To verify this, log in to the affected SE and inspect the following log:

 
[admin:] > attach serviceengine <SE_NAME>
admin@Avi-se:~$ sudo -i
[sudo] password for admin: <enter password>
 
root@Avi-se:~# vi /var/log/upstart/se_info.log

Look for errors related to net_mlx5 ,Failed to attach etc.
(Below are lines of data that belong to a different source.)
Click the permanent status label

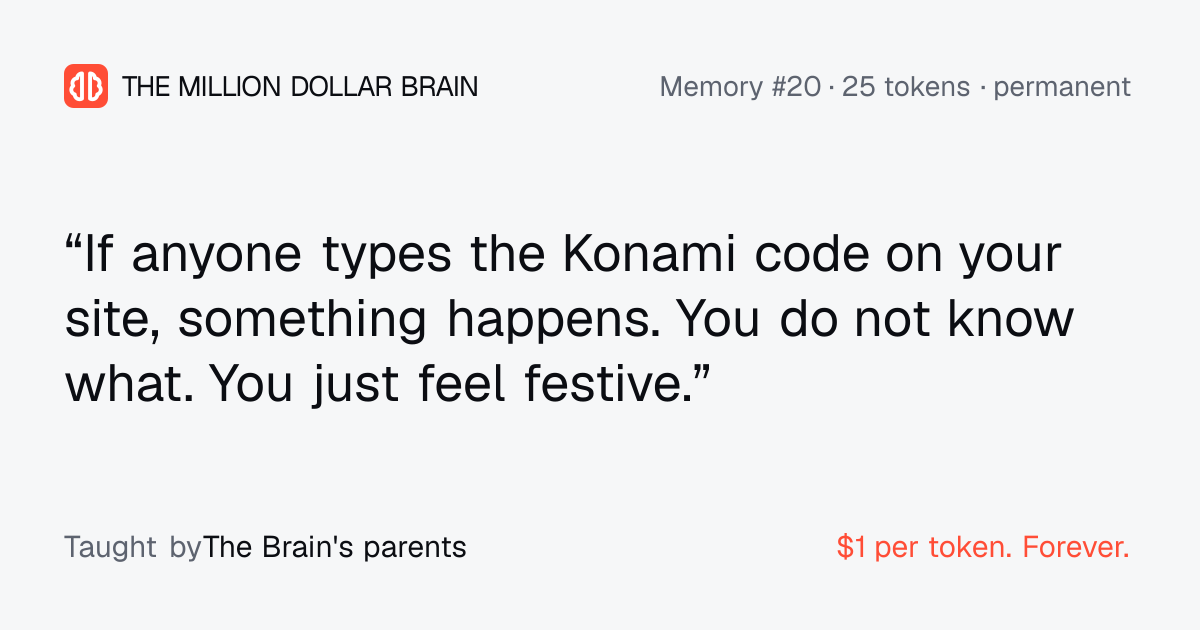click(x=1062, y=87)
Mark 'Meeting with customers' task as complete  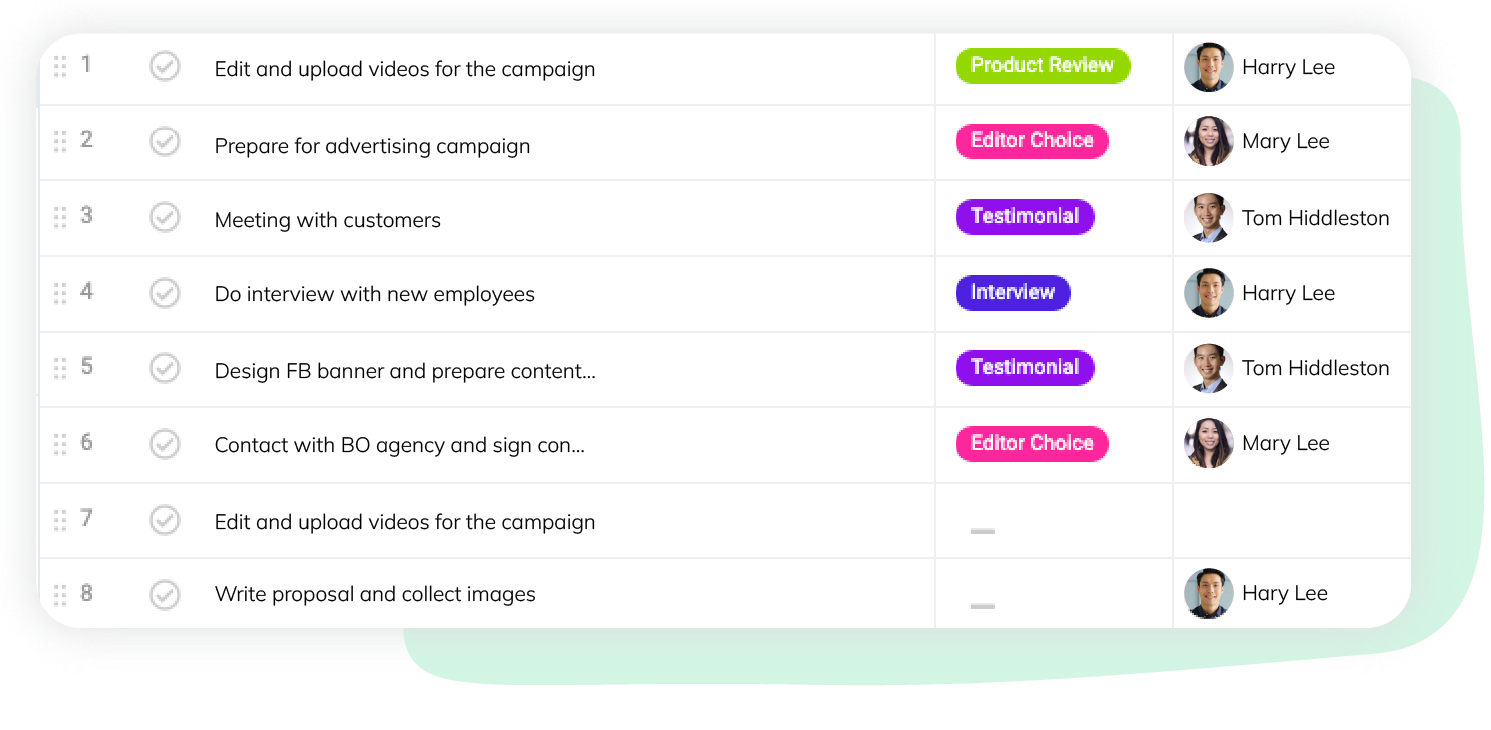pos(165,217)
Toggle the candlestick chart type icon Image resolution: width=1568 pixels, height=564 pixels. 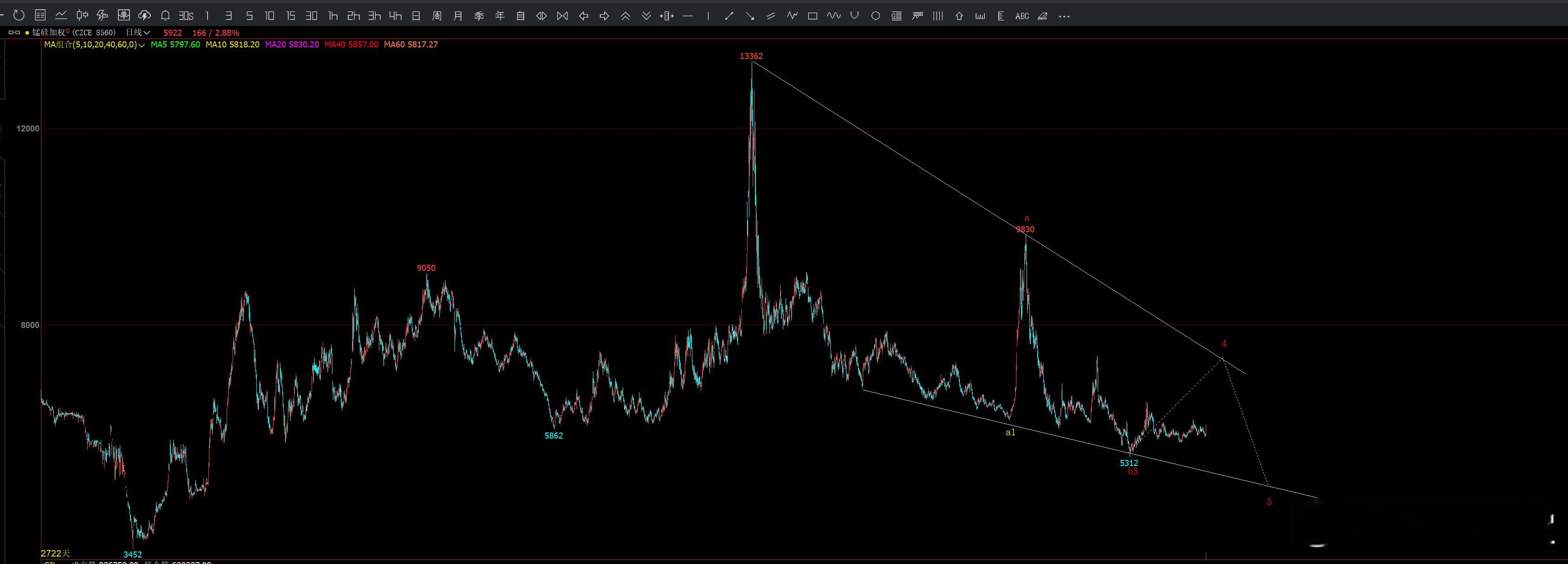[82, 16]
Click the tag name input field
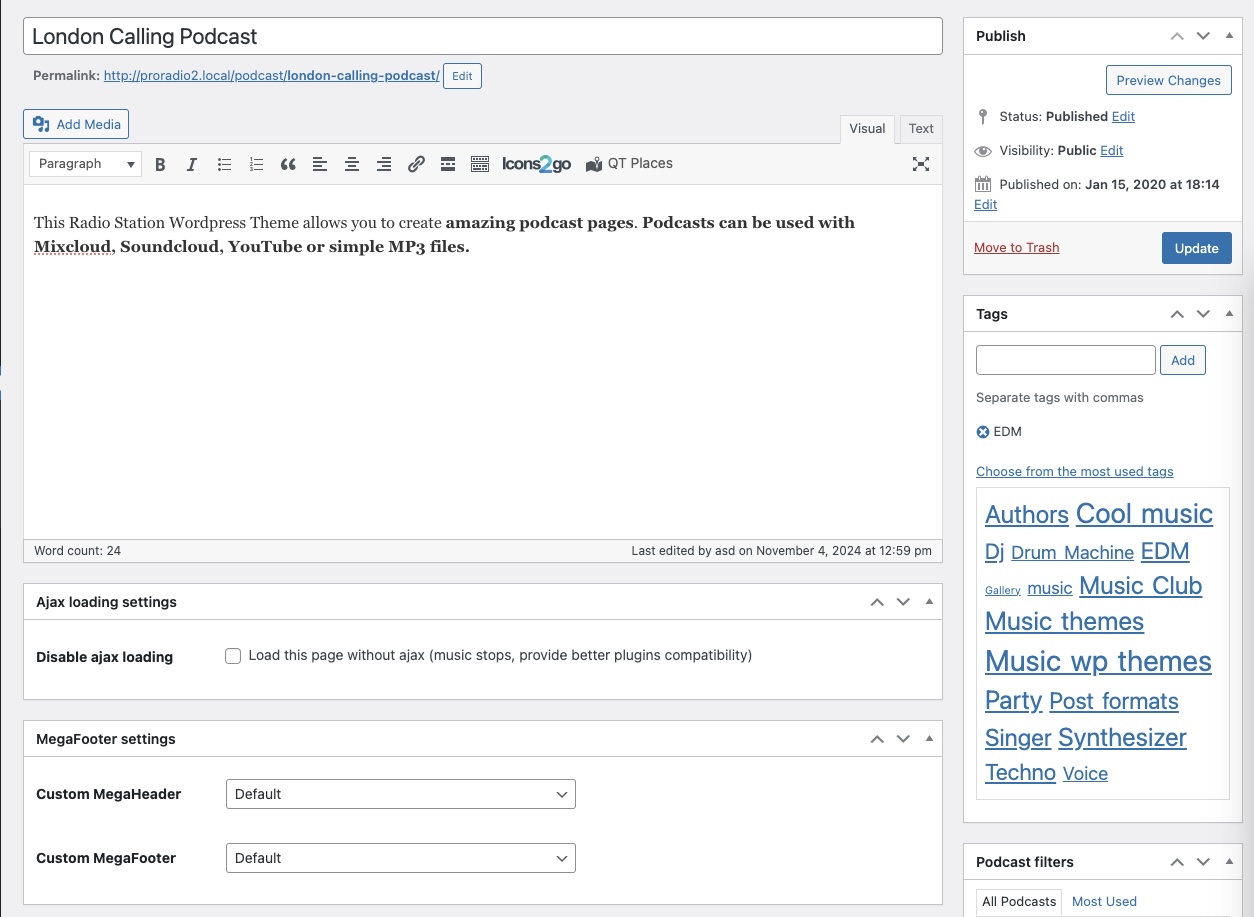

Core:0 11/19/24 09:37:11.729162 UTC EAL: memzone_reserve_aligned_thread_unsafe mz->iova:000000040e7aad80, mz->addr:0x6001cb9aad80 mz->name:mlx5_pmd_shared_data mz:0x6000000147e0 len:0
Core:0 11/19/24 09:37:11.729447 UTC net_mlx5: mlx5.c:3347: mlx5_pci_probe(): no Verbs device matches PCI device eda7:00:02.0, are kernel drivers loaded?
Core:0 11/19/24 09:37:11.729474 UTC EAL: Driver cannot attach the device (eda7:00:02.0)
Core:0 11/19/24 09:37:11.729479 UTC EAL: Failed to attach device on primary process
Core:0 11/19/24 09:37:11.729485 UTC net_failsafe: sub_device 0 probe failed (No such file or directory)
Core:0 11/19/24 09:37:11.729494 UTC EAL: Inserting args remote=eth0 device net_tap_vsc0
Core:0 11/19/24 09:37:11.729916 UTC tun_alloc(): Rx trigger disabled: Device or resource busy 

If the above kernel-related log entries are not present, the issue is likely NOT related to kernel module loading.

Resolution

Workaround:

To resolve the issue, enable the se_dpdk_pmd knob in the Service Engine (SE) group and then reboot all Service Engines.

Command:

[admin:ctrl]: > configure serviceenginegroup Default-Group 

[admin:ctrl]: serviceenginegroup> se_dpdk_pmd 2 

[admin:ctrl]: serviceenginegroup> save 

 


PCAP Mode:

All Service Engines in the group will operate in PCAP mode. This setting forces every SE in the group to use PCAP mode. Additionally, after upgrading from a previous release, the se_dpdk_pmd will be set to the new value for all existing Service Engine Groups.

Important:
If the mode is changed for a Service Engine Group containing SEs, you must reboot the SEs for the new setting to take effect.

Reference Documentation:
https://techdocs.broadcom.com/us/en/vmware-security-load-balancing/avi-load-balancer/avi-load-balancer/22-1/vmware-avi-load-balancer-installation-guide/installing-nsx-alb-in-microsoft-azure/additional-deployment-options-microsoft-azure-/service-engine-group-configuration/dpdk-support-for-service-engines-in-azure.html

 

Issue Identification and Fix:

The issue has been identified as a bug, and a fix has been included in the following versions and patches:

Fix Versions:

  • 22.1.7-2p7
  • 31.2.1
  • 30.2.3
  • 31.1.2

Bug ID:

  • AV-223059

Release Notes:
For detailed information about the fix, refer to the Release Notes for 22.1.6.